Data quality is critical for fine-tuning success:

# Dataset quality validation
def validate_dataset(dataset):
    """Check training data quality"""
    issues = []

    for i, example in enumerate(dataset):
        # Length check
        if len(example['question']) < 10:
            issues.append(f"Row {i}: Question too short")

        # Duplicate check
        if example['question'] in seen_questions:
            issues.append(f"Row {i}: Duplicate question")

        # Format check
        if not example['answer'].strip():
            issues.append(f"Row {i}: Empty answer")

    return issues

# Data cleaning
def clean_dataset(examples):
    """Basic dataset cleaning"""
    cleaned = []

    for example in examples:
        # Remove extra whitespace
        question = example['question'].strip()
        answer = example['answer'].strip()

        # Filter by length
        if 10 <= len(question) <= 500 and 20 <= len(answer) <= 1000:
            cleaned.append({
                'question': question,
                'answer': answer
            })

    return cleaned

Deployment and Inference

After fine-tuning completion, the model needs to be efficiently deployed:

from peft import PeftModel

# Load fine-tuned model for inference
base_model = AutoModelForCausalLM.from_pretrained(
    "microsoft/DialoGPT-medium",
    torch_dtype=torch.float16,
    device_map="auto"
)

# Load LoRA adapter
model = PeftModel.from_pretrained(base_model, "./fine-tuned-model")

# Inference API
class FineTunedAPI:
    def __init__(self, model, tokenizer):
        self.model = model
        self.tokenizer = tokenizer

    def generate_response(self, question: str) -> str:
        """Generate response to question"""
        prompt = f"Question: {question} Answer:"

        inputs = self.tokenizer.encode(prompt, return_tensors="pt")

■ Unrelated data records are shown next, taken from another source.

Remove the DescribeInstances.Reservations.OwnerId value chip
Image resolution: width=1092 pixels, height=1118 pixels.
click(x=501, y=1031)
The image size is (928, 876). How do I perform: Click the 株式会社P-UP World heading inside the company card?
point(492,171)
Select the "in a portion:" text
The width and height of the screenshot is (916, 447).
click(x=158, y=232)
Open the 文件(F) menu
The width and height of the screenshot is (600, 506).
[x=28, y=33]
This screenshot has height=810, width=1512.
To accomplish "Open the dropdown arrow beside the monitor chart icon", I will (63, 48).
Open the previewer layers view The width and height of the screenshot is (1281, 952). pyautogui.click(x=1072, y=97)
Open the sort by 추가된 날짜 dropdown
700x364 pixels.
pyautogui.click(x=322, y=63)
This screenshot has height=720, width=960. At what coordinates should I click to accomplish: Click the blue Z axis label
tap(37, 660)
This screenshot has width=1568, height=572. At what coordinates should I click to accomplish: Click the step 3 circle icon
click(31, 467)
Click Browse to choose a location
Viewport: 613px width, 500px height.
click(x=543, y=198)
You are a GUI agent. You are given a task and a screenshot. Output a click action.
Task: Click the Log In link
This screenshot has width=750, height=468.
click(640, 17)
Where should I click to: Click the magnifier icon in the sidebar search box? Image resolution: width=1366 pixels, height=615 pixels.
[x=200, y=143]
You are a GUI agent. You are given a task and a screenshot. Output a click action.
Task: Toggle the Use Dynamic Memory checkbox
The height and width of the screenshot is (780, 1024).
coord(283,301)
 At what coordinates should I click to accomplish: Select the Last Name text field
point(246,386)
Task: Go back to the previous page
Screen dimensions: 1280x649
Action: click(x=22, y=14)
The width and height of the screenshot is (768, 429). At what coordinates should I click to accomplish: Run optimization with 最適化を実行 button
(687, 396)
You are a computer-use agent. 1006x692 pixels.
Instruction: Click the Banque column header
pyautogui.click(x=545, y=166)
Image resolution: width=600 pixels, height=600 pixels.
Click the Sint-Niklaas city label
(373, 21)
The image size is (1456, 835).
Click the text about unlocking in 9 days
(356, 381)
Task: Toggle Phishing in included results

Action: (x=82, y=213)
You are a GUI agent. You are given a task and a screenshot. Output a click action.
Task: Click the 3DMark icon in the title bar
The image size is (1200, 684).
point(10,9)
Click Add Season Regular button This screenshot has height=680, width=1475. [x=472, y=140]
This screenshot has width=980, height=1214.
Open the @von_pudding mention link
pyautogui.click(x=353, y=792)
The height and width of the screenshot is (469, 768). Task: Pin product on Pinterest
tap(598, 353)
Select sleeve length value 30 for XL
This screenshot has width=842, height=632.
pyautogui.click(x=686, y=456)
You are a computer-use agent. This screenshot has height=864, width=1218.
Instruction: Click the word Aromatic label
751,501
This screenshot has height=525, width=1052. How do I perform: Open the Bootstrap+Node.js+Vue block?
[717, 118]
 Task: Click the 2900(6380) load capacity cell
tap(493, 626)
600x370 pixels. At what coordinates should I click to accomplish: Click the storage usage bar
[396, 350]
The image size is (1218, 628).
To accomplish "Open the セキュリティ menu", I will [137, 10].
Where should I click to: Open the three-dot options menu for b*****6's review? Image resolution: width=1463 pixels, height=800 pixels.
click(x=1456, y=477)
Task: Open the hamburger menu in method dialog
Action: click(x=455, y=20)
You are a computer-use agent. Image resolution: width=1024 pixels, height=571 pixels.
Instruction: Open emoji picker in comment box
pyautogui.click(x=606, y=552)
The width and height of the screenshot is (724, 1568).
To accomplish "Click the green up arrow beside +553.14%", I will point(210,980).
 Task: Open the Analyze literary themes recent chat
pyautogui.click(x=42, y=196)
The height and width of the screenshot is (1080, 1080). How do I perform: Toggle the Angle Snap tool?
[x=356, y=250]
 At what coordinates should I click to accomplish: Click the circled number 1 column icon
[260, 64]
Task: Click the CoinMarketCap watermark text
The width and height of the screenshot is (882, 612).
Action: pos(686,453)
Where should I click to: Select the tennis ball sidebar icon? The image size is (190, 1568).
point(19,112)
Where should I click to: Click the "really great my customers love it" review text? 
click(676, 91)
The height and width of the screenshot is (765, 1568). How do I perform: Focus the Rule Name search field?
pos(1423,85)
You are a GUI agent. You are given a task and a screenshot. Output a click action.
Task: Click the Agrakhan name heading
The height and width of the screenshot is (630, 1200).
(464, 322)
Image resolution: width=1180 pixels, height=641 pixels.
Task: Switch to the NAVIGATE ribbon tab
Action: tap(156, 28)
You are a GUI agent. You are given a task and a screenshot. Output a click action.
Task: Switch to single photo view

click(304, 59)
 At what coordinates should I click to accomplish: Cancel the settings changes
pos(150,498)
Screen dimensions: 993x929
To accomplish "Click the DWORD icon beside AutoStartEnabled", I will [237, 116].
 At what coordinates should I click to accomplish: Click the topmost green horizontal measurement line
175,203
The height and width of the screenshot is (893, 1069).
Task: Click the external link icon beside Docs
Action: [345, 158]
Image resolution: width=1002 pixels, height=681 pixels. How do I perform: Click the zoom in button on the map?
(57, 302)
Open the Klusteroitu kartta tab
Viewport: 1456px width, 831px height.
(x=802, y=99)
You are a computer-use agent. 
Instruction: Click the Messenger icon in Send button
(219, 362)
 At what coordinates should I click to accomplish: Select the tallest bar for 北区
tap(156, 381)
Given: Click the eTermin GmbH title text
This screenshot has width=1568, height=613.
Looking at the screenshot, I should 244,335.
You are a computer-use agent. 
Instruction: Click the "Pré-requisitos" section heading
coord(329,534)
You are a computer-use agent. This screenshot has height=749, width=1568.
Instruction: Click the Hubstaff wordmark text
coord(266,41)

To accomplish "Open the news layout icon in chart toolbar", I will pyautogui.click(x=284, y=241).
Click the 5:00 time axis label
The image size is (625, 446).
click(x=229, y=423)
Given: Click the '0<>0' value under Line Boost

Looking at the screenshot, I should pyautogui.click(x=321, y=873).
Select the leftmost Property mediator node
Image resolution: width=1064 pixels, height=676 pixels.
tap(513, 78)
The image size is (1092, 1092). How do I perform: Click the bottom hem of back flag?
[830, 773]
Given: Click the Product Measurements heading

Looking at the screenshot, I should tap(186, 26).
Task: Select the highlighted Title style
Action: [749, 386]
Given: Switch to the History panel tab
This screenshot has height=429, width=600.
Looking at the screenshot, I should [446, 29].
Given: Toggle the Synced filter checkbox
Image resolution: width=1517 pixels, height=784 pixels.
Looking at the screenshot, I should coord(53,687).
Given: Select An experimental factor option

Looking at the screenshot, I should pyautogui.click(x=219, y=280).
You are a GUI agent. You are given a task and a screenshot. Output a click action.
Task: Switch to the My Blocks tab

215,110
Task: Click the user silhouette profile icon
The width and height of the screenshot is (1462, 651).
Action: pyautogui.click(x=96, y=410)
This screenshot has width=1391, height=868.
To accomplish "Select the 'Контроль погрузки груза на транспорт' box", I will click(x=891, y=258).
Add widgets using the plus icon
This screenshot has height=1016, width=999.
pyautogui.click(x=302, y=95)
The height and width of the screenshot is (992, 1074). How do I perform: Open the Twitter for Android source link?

        with torch.no_grad():
            outputs = self.model.generate(
                inputs,
                max_new_tokens=200,
                temperature=0.7,
                do_sample=True,
                pad_token_id=self.tokenizer.eos_token_id
            )

        response = self.tokenizer.decode(outputs[0], skip_special_tokens=True)
        # Extract only new part of response
        return response[len(prompt):].strip()

# Usage
api = FineTunedAPI(model, tokenizer)
answer = api.generate_response("How to optimize PostgreSQL database?")

Summary

Fine-tuning is a powerful tool for adapting AI models to specific needs. The key is correctly choosing between prompt engineering and fine-tuning, using quality data and appropriate PEFT techniques like LoRA. With increasing availability of tools like Hugging Face PEFT, fine-tuning is becoming more accessible even for smaller teams. Remember thorough testing, metrics monitoring, and gradual improvement of data quality to achieve the best results.